What hangs in the balance is not just the fate of Dahlia and hundreds of thousands of others like her. A Supreme Court ruling that bars judicial review would insulate the secretary's immigration decisions from any scrutiny and expand executive power over a domain that has historically been subject to some legal constraint. The Trump administration's terminations of TPS for Syria and Haiti are part of a broader second-term immigration agenda centered on mass deportations. The president has already invoked the Alien Enemies Act to deport Venezuelans and signed an executive order attempting to end birthright citizenship. If the Supreme Court agrees that courts have no role in reviewing these decisions, the administration will have a clear path to strip away the legal status of over a million immigrants who have been living lawfully in the United States and cannot safely return to their home countries.
Notable Quotes
It shows how little our lives matter.— Dahlia Doe, Syrian TPS beneficiary
Congress forbade federal courts to second-guess TPS determinations, no matter whether courts would cavil with the final outcome, the Secretary's decisional process, the substantive reasoning, or something else.— Solicitor General D. John Sauer, Trump administration brief
The Hearth Conversation Another angle on the story
Why does it matter whether courts can review this decision? Isn't the secretary of homeland security supposed to have broad discretion over immigration?

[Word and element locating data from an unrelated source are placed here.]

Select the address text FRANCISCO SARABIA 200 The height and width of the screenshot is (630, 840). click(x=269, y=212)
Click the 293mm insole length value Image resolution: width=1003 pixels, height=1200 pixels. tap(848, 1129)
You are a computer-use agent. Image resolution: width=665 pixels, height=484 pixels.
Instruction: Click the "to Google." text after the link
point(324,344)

The discretion is supposed to be bounded by law. The statute says the secretary must base decisions on country conditions and consult with other agencies. If courts can't check whether those requirements were actually met, then the law becomes meaningless—the secretary can do whatever they want and call it TPS.

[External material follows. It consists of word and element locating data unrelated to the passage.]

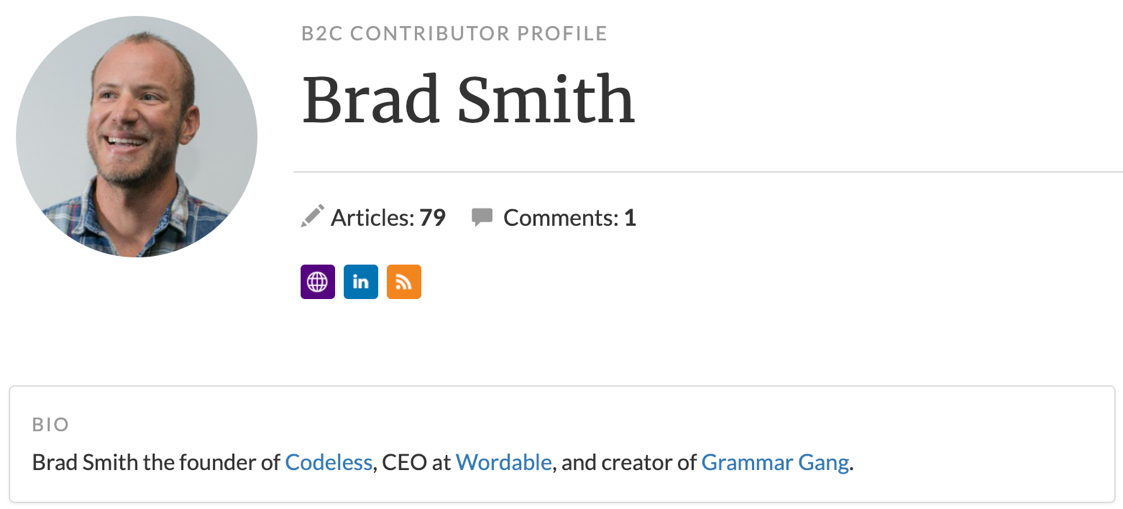Click the "B2C Contributor Profile" label
The height and width of the screenshot is (509, 1123).
click(454, 34)
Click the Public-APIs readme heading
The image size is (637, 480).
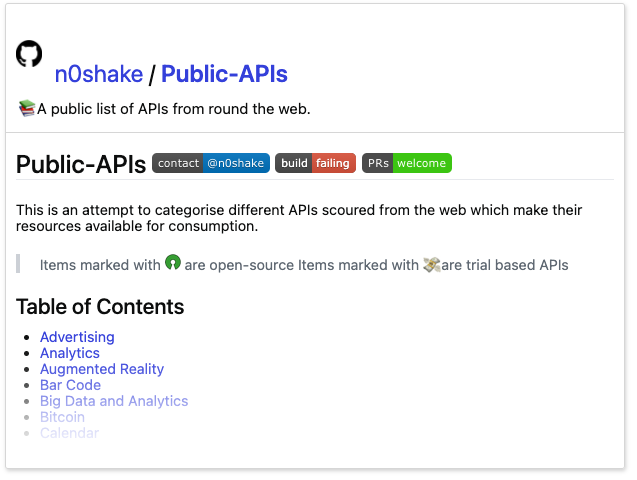point(81,164)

But the administration says Congress already built in checks, like the eighteen-month limit and regular review intervals.

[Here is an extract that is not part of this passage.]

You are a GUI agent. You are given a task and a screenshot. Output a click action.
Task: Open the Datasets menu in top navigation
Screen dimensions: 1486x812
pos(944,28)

Those are procedural safeguards, sure. But they don't prevent a secretary from making a decision for purely political reasons while claiming it's based on country conditions. The lower courts found evidence of exactly that—statements showing the goal was to end TPS regardless of whether countries were actually safe.
What would happen to someone like Dahlia if the Supreme Court sides with the administration?
She'd lose her legal status and face deportation to Syria, a country she's never lived in and has no family in. She'd go from being a lawful resident with a job and a life to being undocumented and at risk of removal. And it wouldn't just be her—it would affect over a million people.
Is there any argument that the administration's concerns about national security are legitimate?
The administration makes that argument, and it's worth taking seriously. But the State Department itself said there were no foreign policy concerns with ending these protections. And both countries have Level 4 travel warnings for Americans. If they're too dangerous for Americans to visit, how can they be safe for deportees?
So what's the real question the Supreme Court is deciding?
Whether the executive branch can make immigration decisions in secret, without courts ever being able to ask whether it followed the law. That's the stakes.